100 mg/Lのアンピシリンを含むLB培地5 mLを10 mL容の試験管に入れ、上記グリセロールストックからつま楊枝で植菌し、37℃で、1日間培養を行い、これを本培養の前培養液とした。
500 mL容のバッフル付き三角フラスコ3本に、100 mg/Lのアンピシリンを含むLB培地を200 mLずつ入れ、それぞれのバッフル付き三角フラスコに1 mLの前培養液を添加し、37℃で、2.5〜3.5時間、200 rpmで回転震盪培養を行った。OD(600 nm)が0.5程度になったところで、1時間コールドショックを行い、15℃で、1日間、200 rpmで回転震盪培養を行った。次いでこの培養液を、4℃、6,000 rpm、30分間遠心分離して上清を除去し、10%グリセロールを含む50 mM Tris-HCl緩衝液(pH 7.7)で数回洗浄しながら菌体を回収した。回収した菌体を、10%グリセロールを含む50 mM Tris-HCl緩衝液(pH 7.7)で懸濁し、超音波にて菌体破砕を行った。菌体破砕後の溶液を、4℃で、10,000 rpm、30分間遠心分離して菌体残渣を除去し、上清を回収した。ここで得られた酵素溶液を、10%グリセロールを含む50 mM Tris-HCl緩衝液(pH 7.7)で平衡化した「Talon Metal Affinity Resin」(タカラバイオ株式会社)に吸着させ、10%グリセロールを含む50 mM Tris-HCl緩衝液(pH 7.7)で平衡化させた後、5 mMのイミダゾール、10%グリセロールを含有する50 mM Tris-HCl緩衝液(pH 7.7)で洗浄し、200 mMのイミダゾール、10%グリセロールを含有する50 mM Tris-HCl緩衝液(pH 7.7)によって酵素を溶出させた。ここで得られた酵素を、50 mM Tris-HCl緩衝液(pH 7.7)で平衡化した「PD-10」(GEヘルスケア・ジャパン株式会社)にて脱塩及び濃縮を行い、精製PPGKを得た。なお、ここで得られたPPGKには、pColdIベクター由来のヒスチジンタグが付加されている(このヒスチジンタグ付加型のPPGKのアミノ酸配列を配列番号2に示す。)。

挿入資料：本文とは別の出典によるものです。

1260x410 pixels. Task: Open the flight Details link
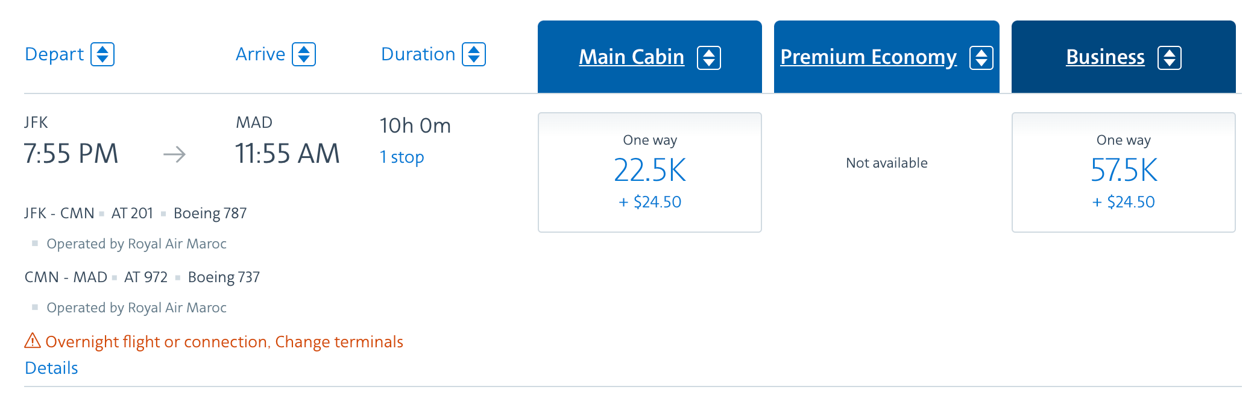point(51,368)
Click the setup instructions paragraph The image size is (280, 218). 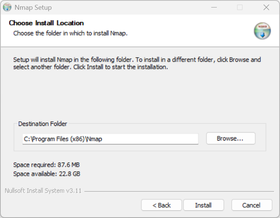[137, 63]
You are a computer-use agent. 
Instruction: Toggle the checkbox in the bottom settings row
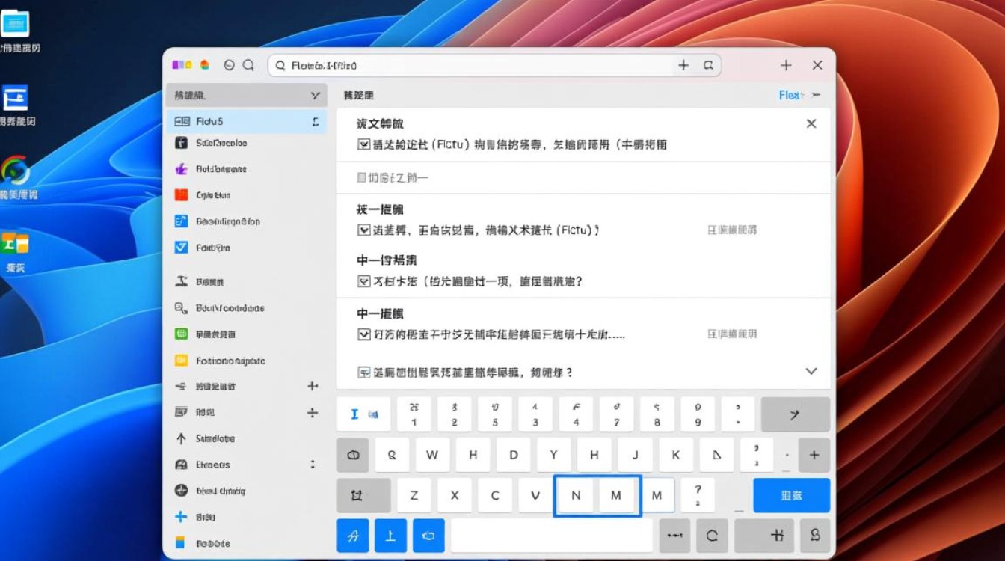(363, 372)
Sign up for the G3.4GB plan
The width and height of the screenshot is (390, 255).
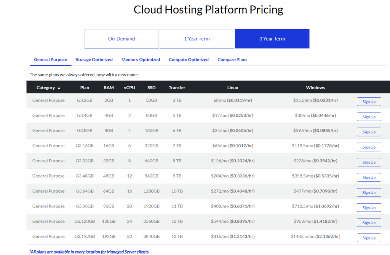(369, 117)
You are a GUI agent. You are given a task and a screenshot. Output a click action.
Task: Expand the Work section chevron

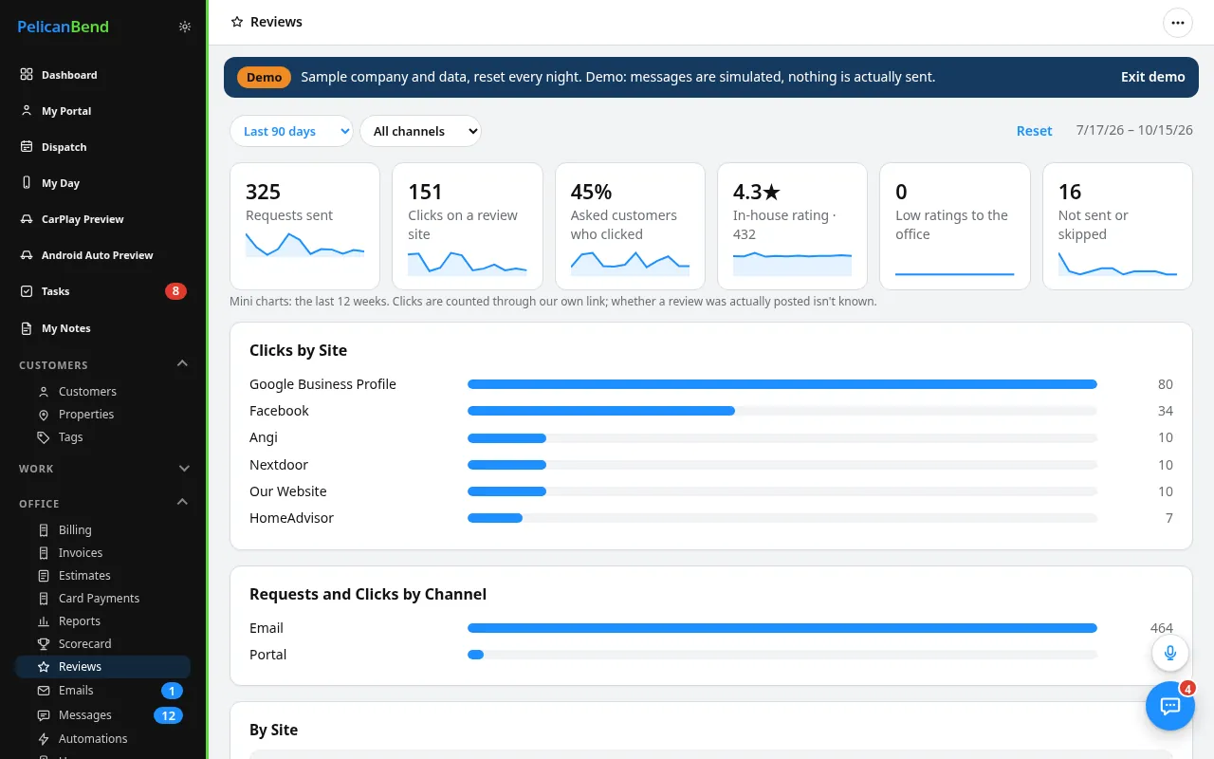coord(183,469)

(4)酵素法による2-デオキシ-scyllo-イノソースの調製
50 mLファルコンチューブに、グルコース 54 mg、ポリリン酸 184 mg、1 mM MgCl2、0.3 mM NAD+、上記で精製した2-デオキシ-scyllo-イノソース合成酵素 10 μM、同じく上記で精製したPPGK 10 μMを加え、0.2 mM塩化コバルト六水和物を含む50 mM Tris-HCl緩衝液(pH 7.7)で全容を10 mLとし、28℃で1日撹拌した。エタノールを10 mLで加え、4℃、10,000 rpmで10分間遠心分離して上清を50 mLのファルコンチューブに回収した。その一部を既知の方法(J. Antibiot., 45, 767-773 (1992).)で、2-デオキシ-scyllo-イノソースを分析したところ、変換率は90%以上であった。残りの水溶液をアンバーライトIR200(H+型)とアンバーライトIRA400(アセタート型)を各20 mL含むカラムに充填し、蒸留水で溶出し、溶出液を凍結乾燥させたところ、2-デオキシ-scyllo-イノソースを41 mg(収率85%)得られた。

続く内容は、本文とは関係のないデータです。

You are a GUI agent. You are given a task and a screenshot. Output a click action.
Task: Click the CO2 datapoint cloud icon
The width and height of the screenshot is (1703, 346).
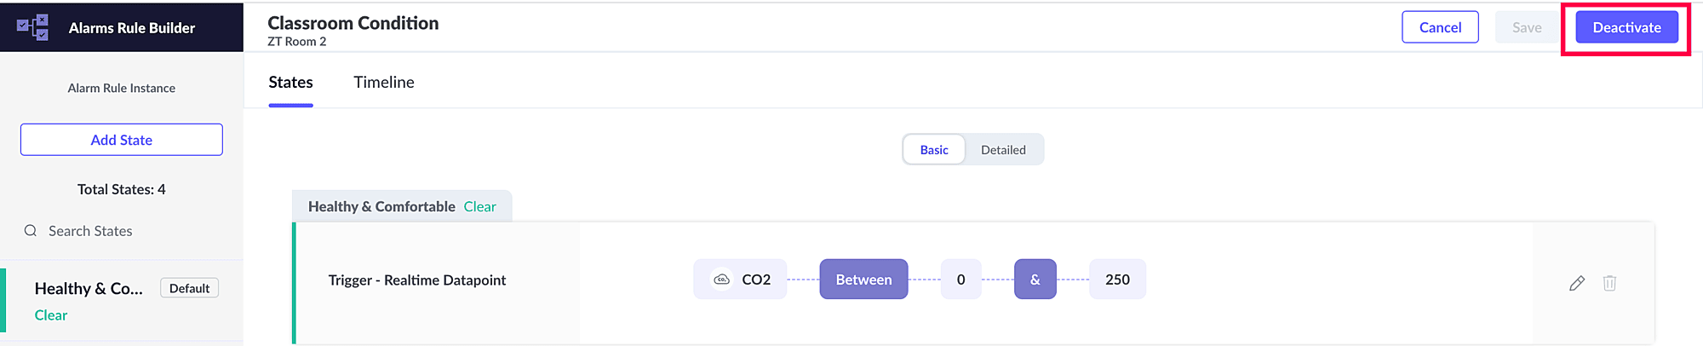pyautogui.click(x=721, y=280)
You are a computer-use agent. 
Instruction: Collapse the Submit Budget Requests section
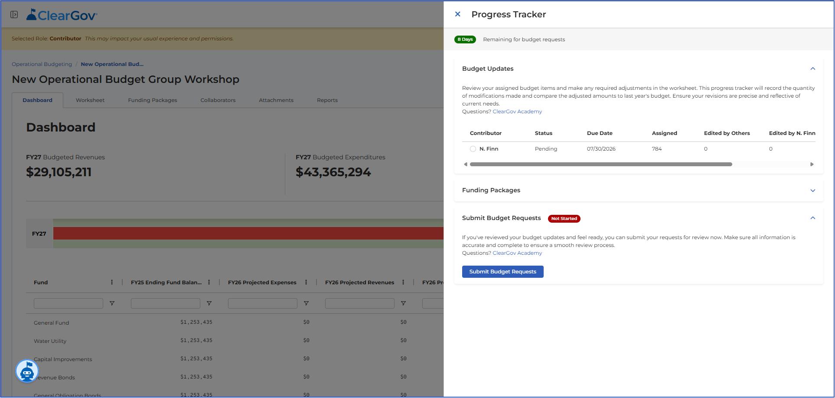pos(813,218)
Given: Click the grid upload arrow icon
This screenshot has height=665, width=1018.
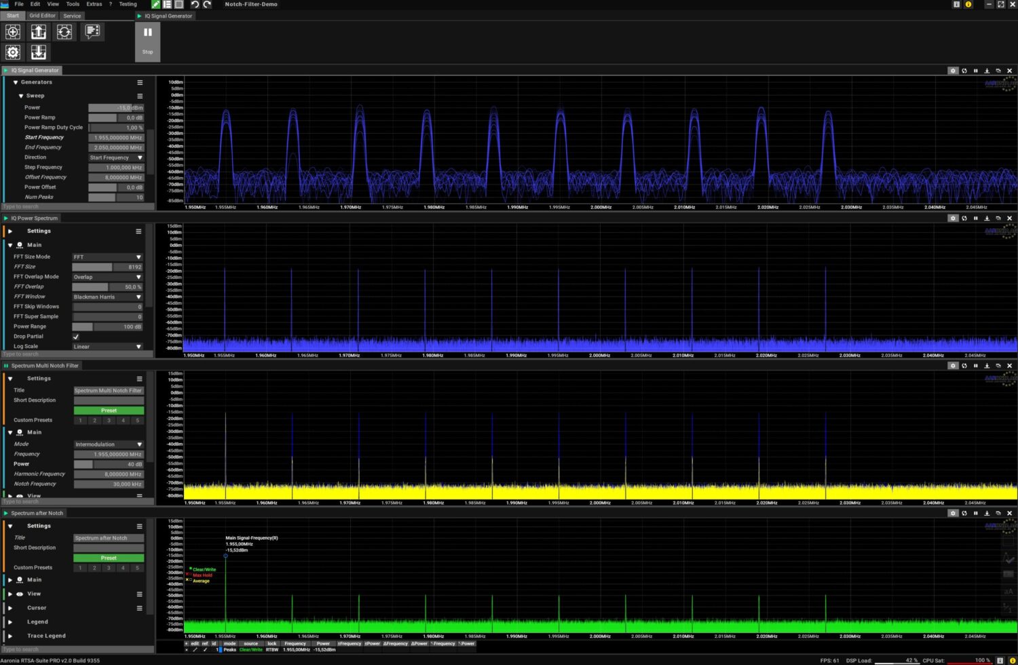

(5)固定化酵素を利用した2-デオキシ-scyllo-イノソースの調製
上記と同じ要領で、2-デオキシ-scyllo-イノソース合成酵素およびPPGKの無細胞抽出液を、10%グリセロールを含む50 mM Tris-HCl緩衝液(pH 7.7)で平衡化した「Talon Metal Affinity Resin」(タカラバイオ株式会社)に吸着させ、10%グリセロールを含む50 mM Tris-HCl緩衝液(pH 7.7)、次いで0.2 mM塩化コバルト六水和物を含む10%グリセロールを含む50 mM Tris-HCl緩衝液(pH 7.7)で平衡化し、5 mMおよび20 mMのイミダゾール、0.2 mM 塩化コバルト六水和物を含有する10%グリセロールを含む50 mM Tris-HCl緩衝液(pH 7.7)、各10 mLで洗浄し、0.2 mM塩化コバルト六水和物を含む10%グリセロールを含む50 mM Tris-HCl緩衝液(pH 7.7)で平衡化した。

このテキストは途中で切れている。